Problem: Could you quote, word for word, every line of the records from the one containing "Given: Open View buyer profile link" through the end, both ends included, leaving out the pictures?

Screenshot and document pointing data records
┌──

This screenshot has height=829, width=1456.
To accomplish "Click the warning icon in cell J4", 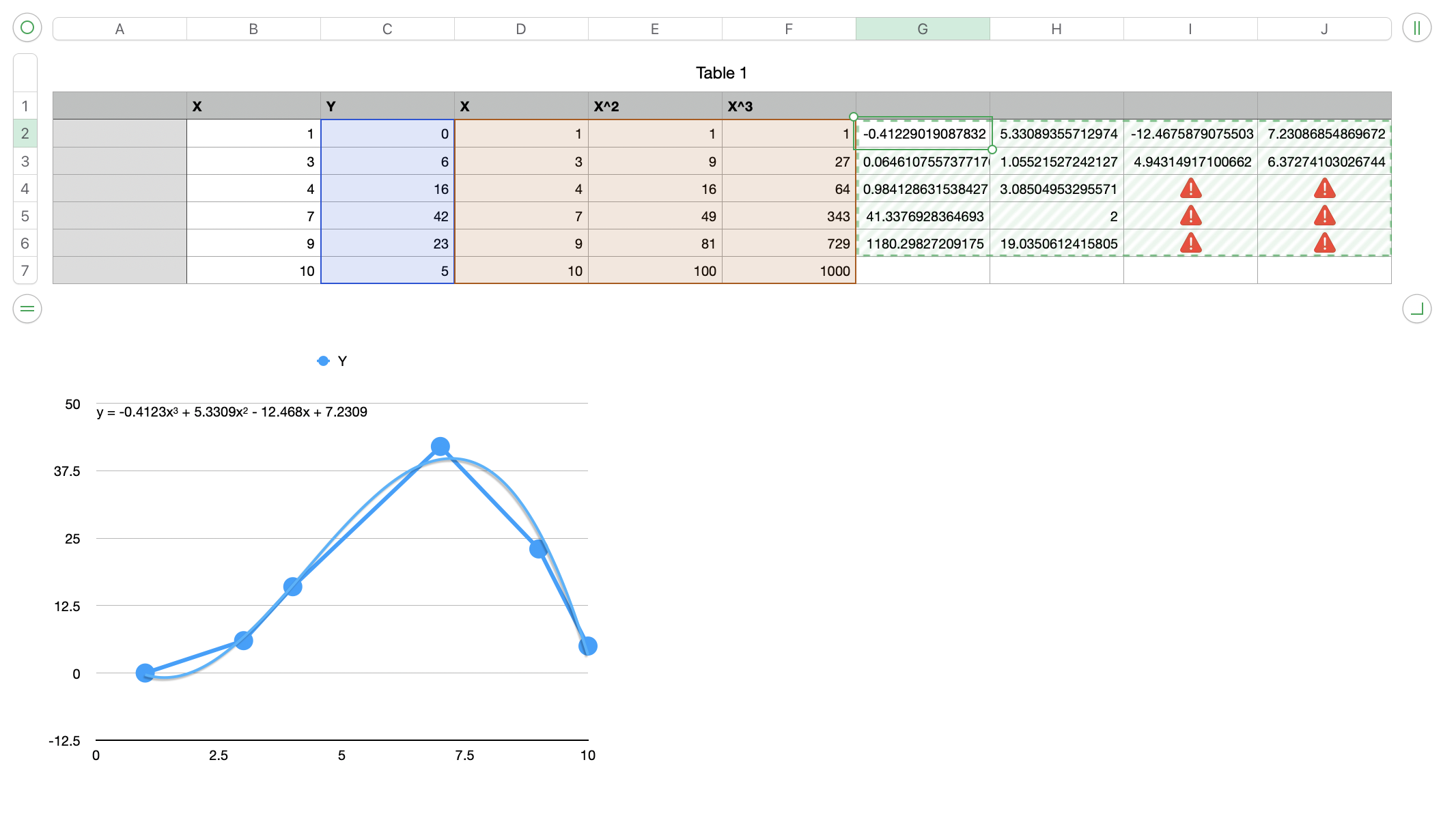I will (x=1324, y=188).
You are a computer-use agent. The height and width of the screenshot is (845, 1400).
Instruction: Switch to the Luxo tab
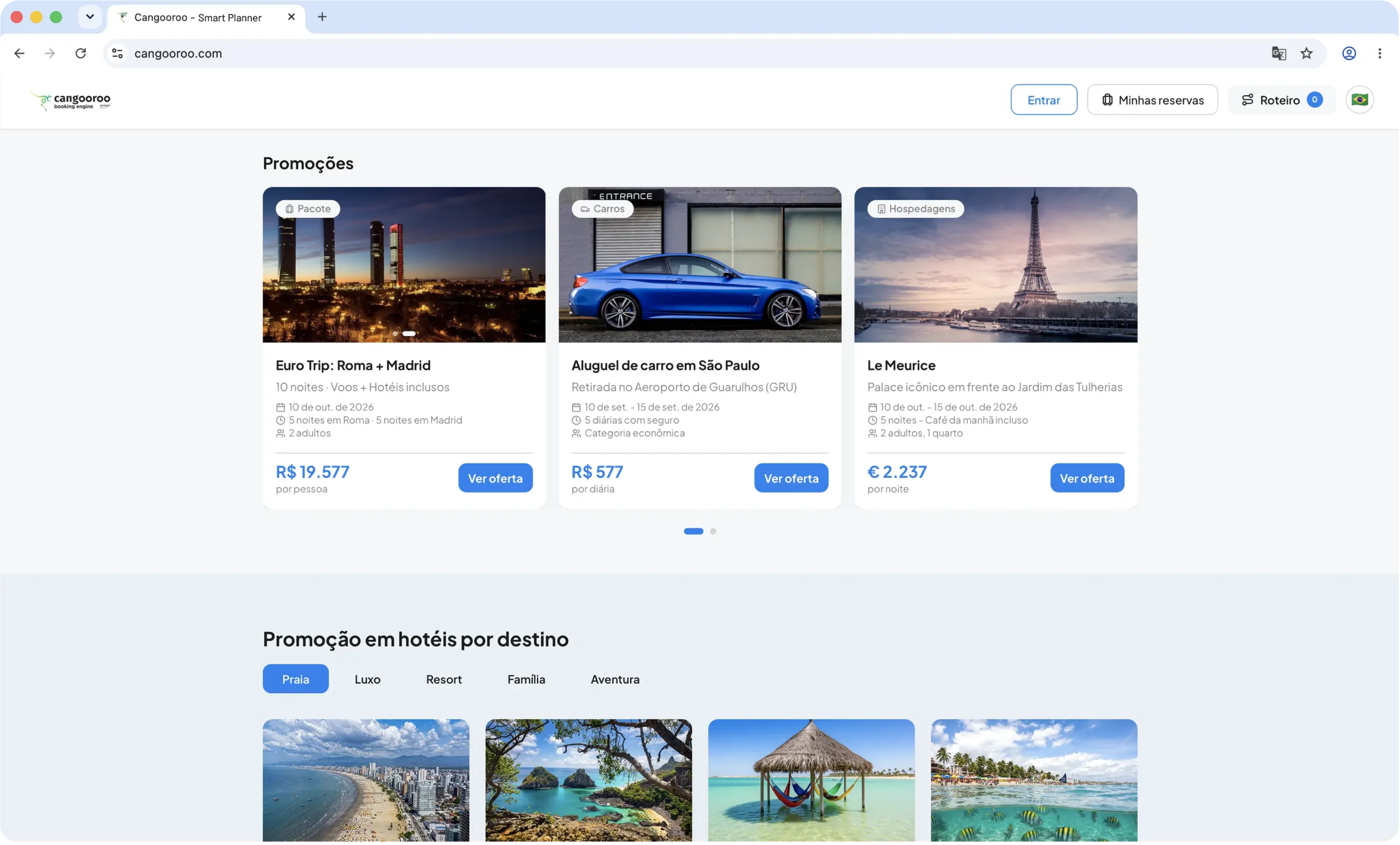pyautogui.click(x=367, y=679)
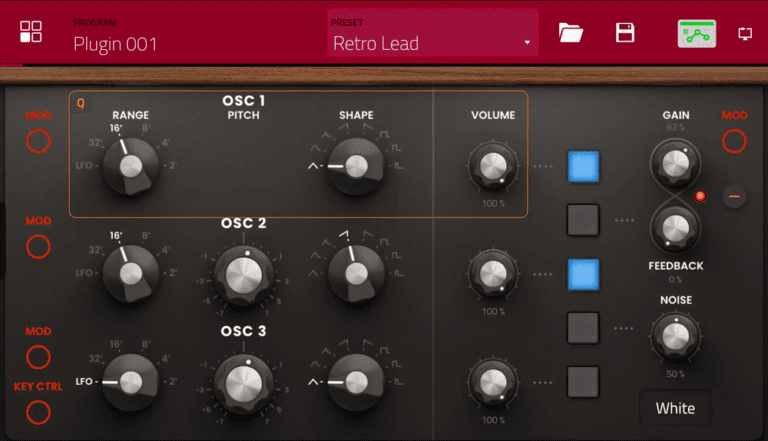Toggle the grey switch beside Noise knob
This screenshot has width=768, height=441.
tap(582, 327)
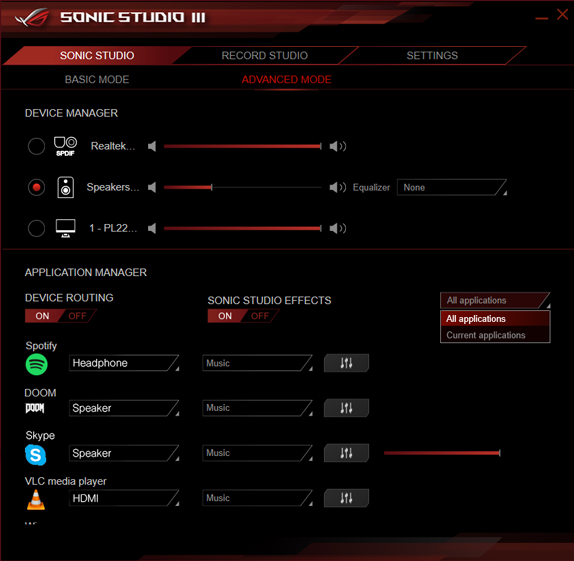Image resolution: width=574 pixels, height=561 pixels.
Task: Click the Spotify application icon
Action: (36, 364)
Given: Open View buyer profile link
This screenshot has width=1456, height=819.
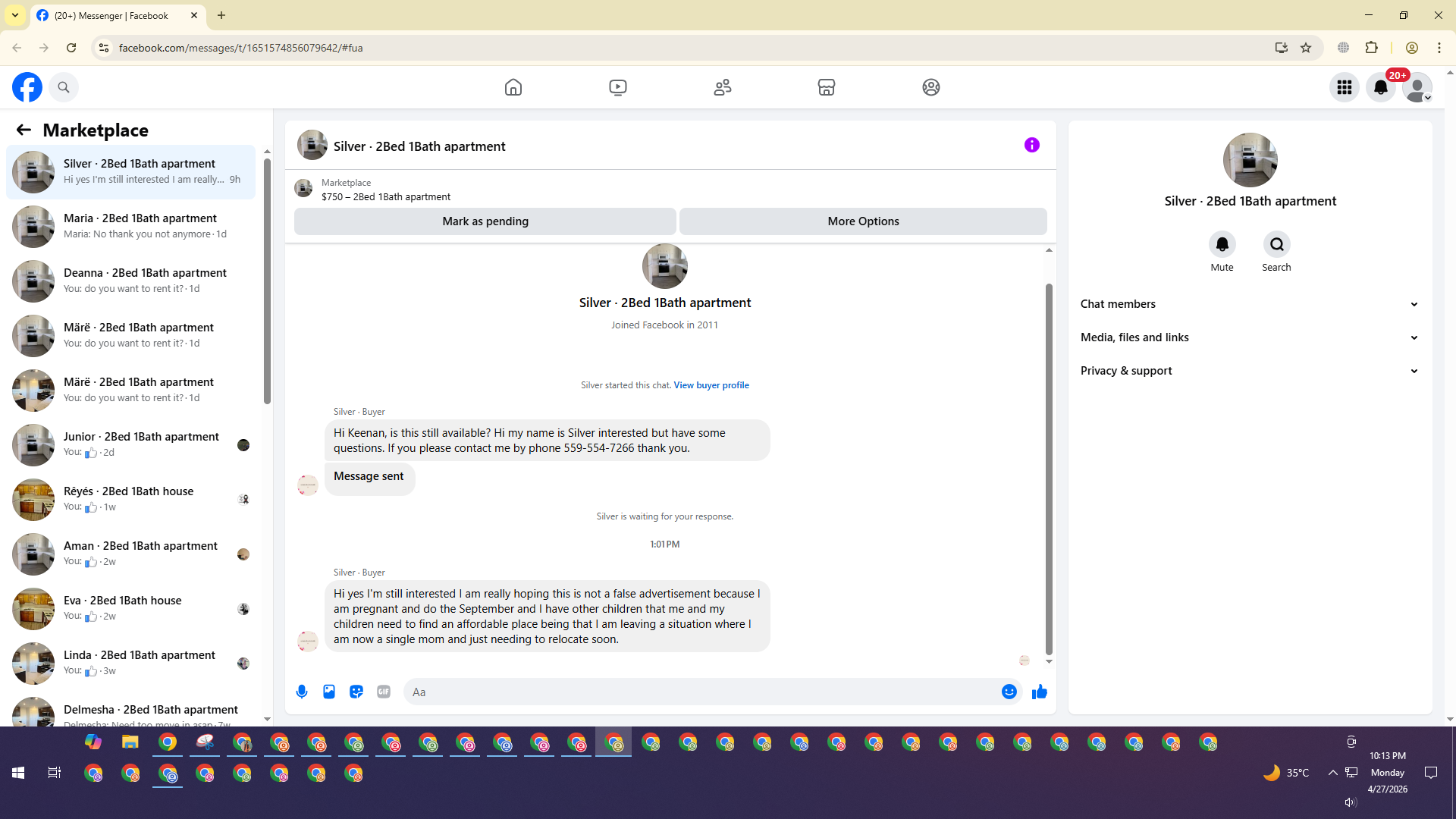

└──

The result:
Given: Open View buyer profile link
This screenshot has width=1456, height=819.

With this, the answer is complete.